The meeting was attended by the Bishop of Clonfert and chairman of Trócaire, Dr John Kirby; Bishop Ray Field, chairman of the Irish Commission for Justice and Social Affairs (ICJSA) and an auxiliary bishop of Dublin; and Fr Eoin Cassidy, chair of the ICJSA's international subcommittee. All three had recently been members of an international Catholic Church delegation to the Holy Land.
At a press conference in Dublin beforehand they launched a position paper, Palestine/Israel, Principles for a Just Peace.
Bishop Field said that "at the very least the Irish Government has a duty to work at EU level to ensure that the existing close commercial and cultural relations with Israel are carried out in a manner that gives priority to promoting the legitimate rights of the Palestinians".
He said restriction of movement in the Occupied Territories was "in clear breach of Article 12 of the international covenant on civil and political rights" and described Gaza as "little more than a large prison". Fr Cassidy agreed with former US president Jimmy Carter's description of the situation of the Palestinians as "more oppressive than what black people lived under in South Africa during apartheid".
He said Israel's separation wall ensured "10 per cent of the West Bank, encompassing the most fertile land, will remain in Israeli hands" and reduced Palestine "to a patchwork of municipal cantons or a collection of bantustans and thus destroying any hopes for a viable state".

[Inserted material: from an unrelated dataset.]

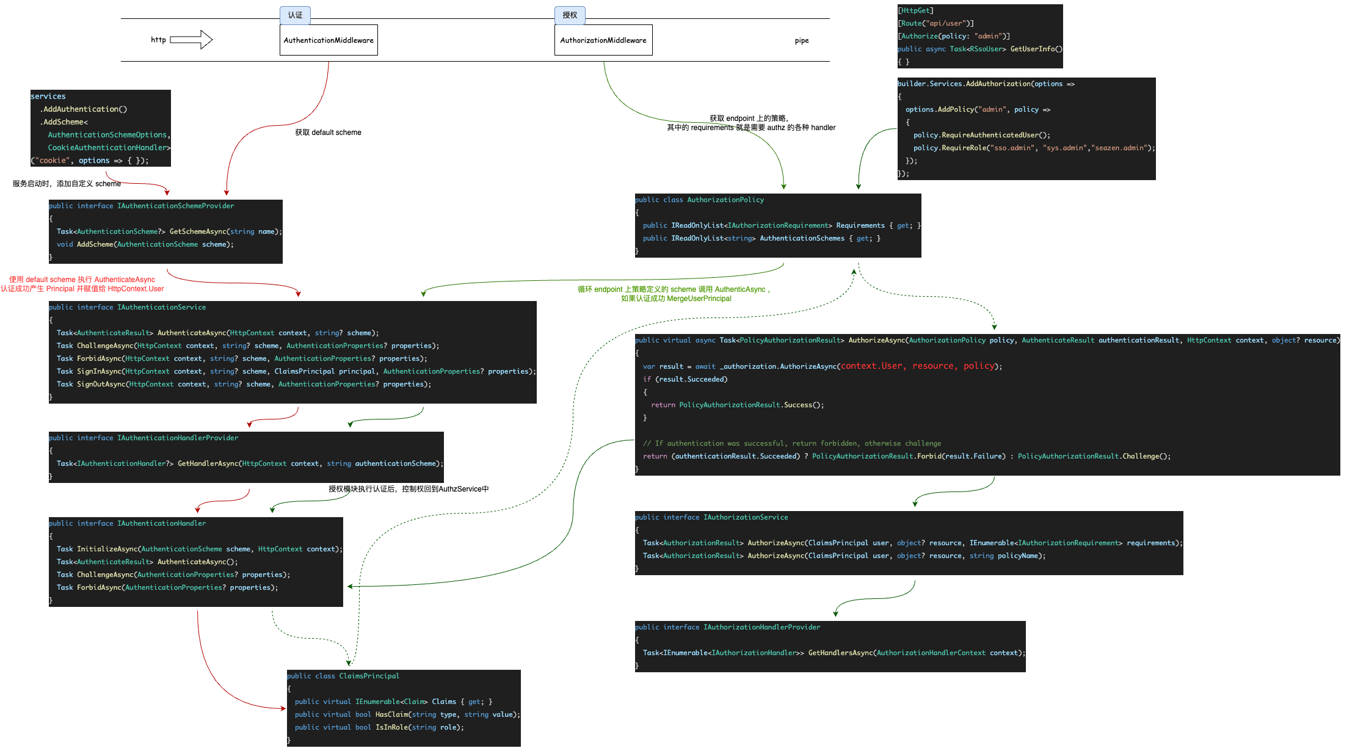
Task: Click the services.AddAuthentication code block
Action: click(100, 128)
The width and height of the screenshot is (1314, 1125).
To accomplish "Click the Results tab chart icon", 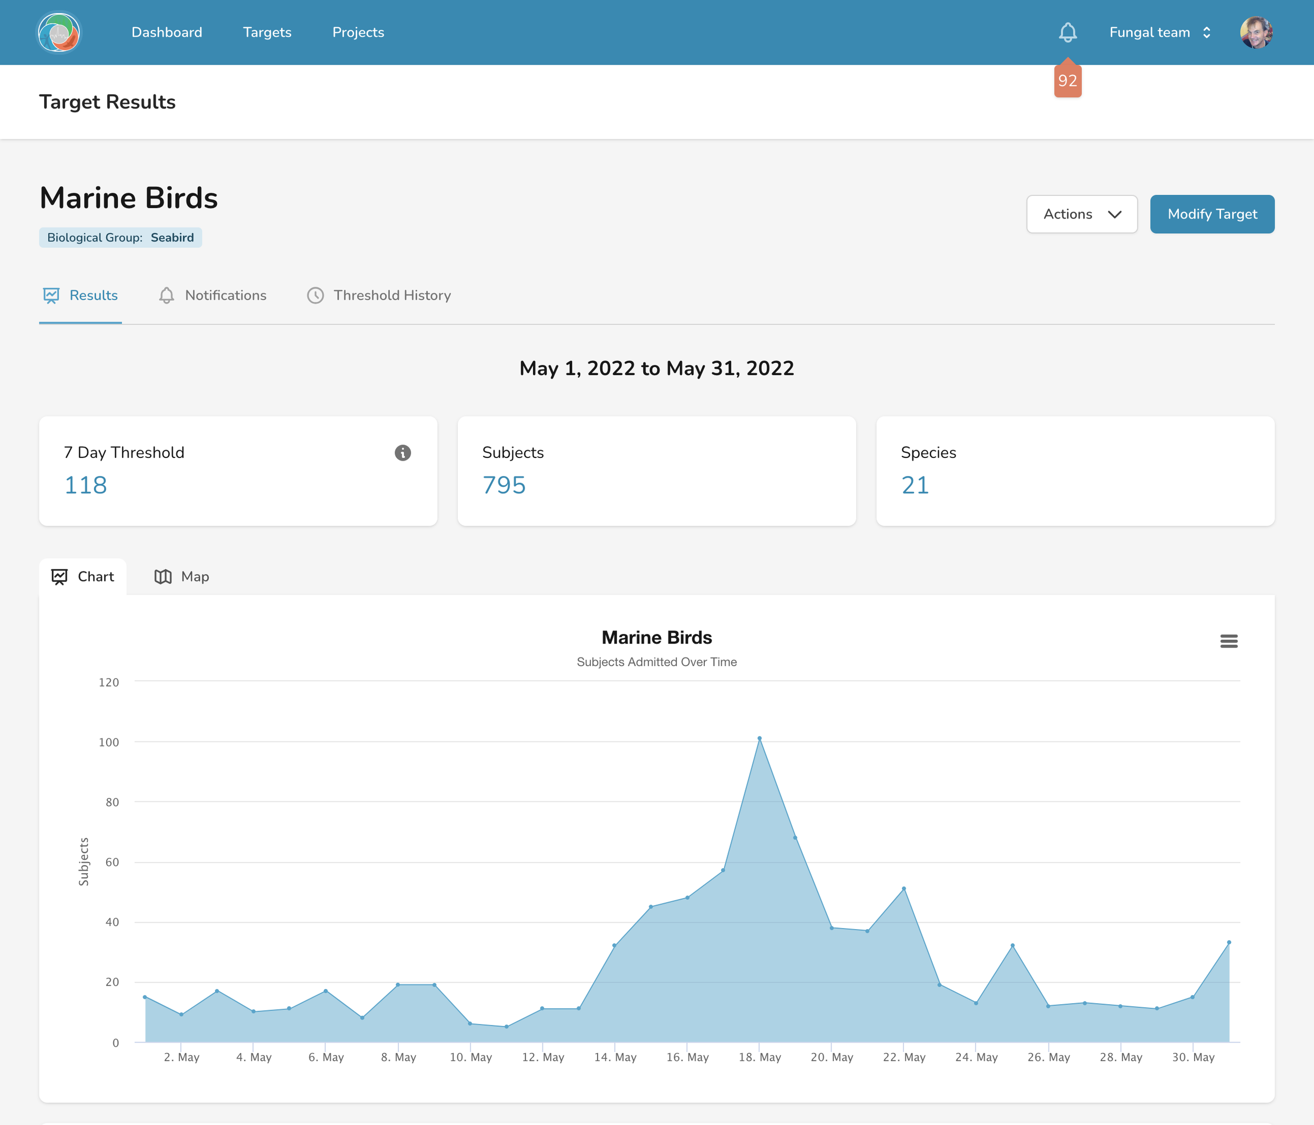I will 51,295.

Sanctions imposed by Israel "threaten to unleash what can only be described as a humanitarian disaster", he said.
There was an "understandable reluctance to be seen to be criticising the Jews", but "if for no other reason than it dishonours those who have died as innocent victims in the Holocaust, one cannot remain silent in the face of the manifest injustice that is visited primarily but not exclusively upon the Palestinian people".